Did someone compare the number of ports with packages in Linux distros?
Chris Benesch
chris.benesch at gmail.com
Mon Mar 18 19:20:08 UTC 2013
On 3/18/2013 8:55 AM, Dag-Erling Smørgrav wrote:
> Chris Benesch <chris.benesch at gmail.com> writes:
>> Lets take gcc for instance. To install gcc on BSD, you need the gcc
>> port and a few support packages, such as readline, gettext, intl,
>> etc... but thats it. On Linux you need gcc, gcc-devel, gcc-headers,
>> kernel-headers, gcc-libs, a whole lot more complex. The difference
>> comes from a basic philosophical difference.
> Yes and no. FreeBSD ships headers, static libraries, debugging symbols
> etc. as part of base, and as part of each package. Most Linux
> distributions ship these separately and don't install them by default.
> However, it's not as complicated as you make it out to be: just run
> 'apt-get install build-essentials' (Debian, Ubuntu, Mint) or 'yum
> groupinstall "Development Tools"' (RHEL, Fedora, CentOS).
>
>> BSD IMHO seeks to be truly open source, [...]
>> Linux seeks to straddle the line of open and closed source.
> Neither statement is correct, and the issue is far too complex to be
> summarized in two sentences, or even two paragraphs.
>
>> The GPL is overly long and convoluted if anyone bothers to actually
>> read it instead of just saying yes.
> It's as long as it needs to be to express what its authors wish it to
> express. If you're in a hurry or have a short attention span, just skip
> the preamble and stop when you get to the disclaimer of warranty.
>
>> The answer lies in the marketing. Linux and its rebellious beginnings
>> appeal to people better than BSD for some reason, when in actuality it
>> was a guy from Scandinavia experimenting with the new 386 processors
>> vs. a group that was there when Unix was originally invented.
> Neither characterization is correct.
>
> (BTW, I'm "a guy from Scandinavia", and so is one of the founders of the
> FreeBSD project)
>
> DES
The last time I did any Linux sys admin stuff was back before yum and
apt-get, so it looks like things have improved. I didnt mean to sound
geographically prejudicial, just my impression since the 90s and early
2000s. Heck I'd love to go see the northern extremes of Europe
someday.
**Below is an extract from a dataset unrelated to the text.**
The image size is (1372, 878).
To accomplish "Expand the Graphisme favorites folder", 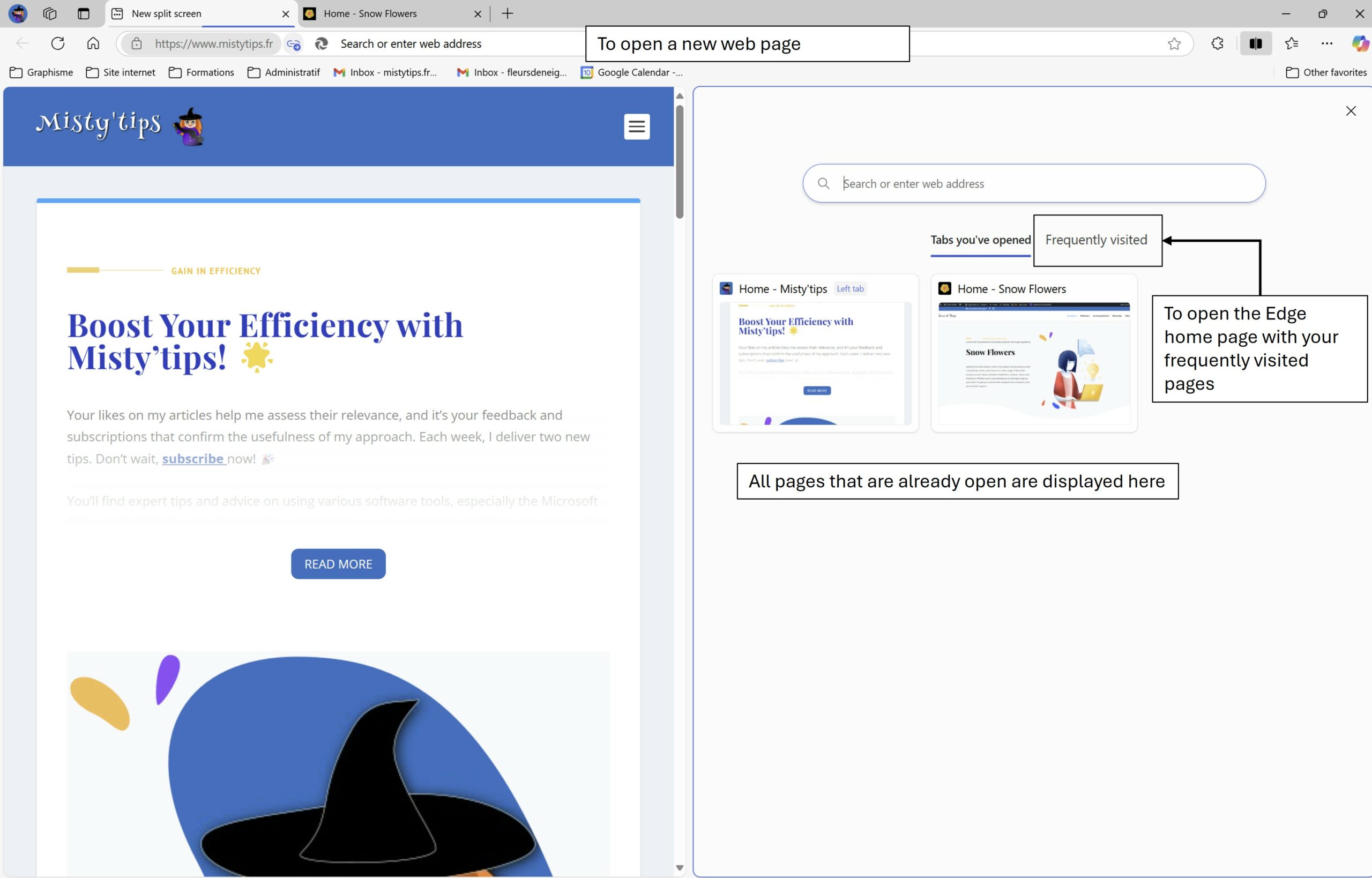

Honestly every year I do an upgrade where I get invovled in
all of it for a few weeks, then go quiet while the box silently and
flawlessly runs next to me.
We are on the same team, and I cant thank the whole team enough for
making and continuing to maintain the extraordinary software I myself
and tons of people have come to rely on daily. Politics really isnt my
thing, I write code for a living. Maybe I should just stay there.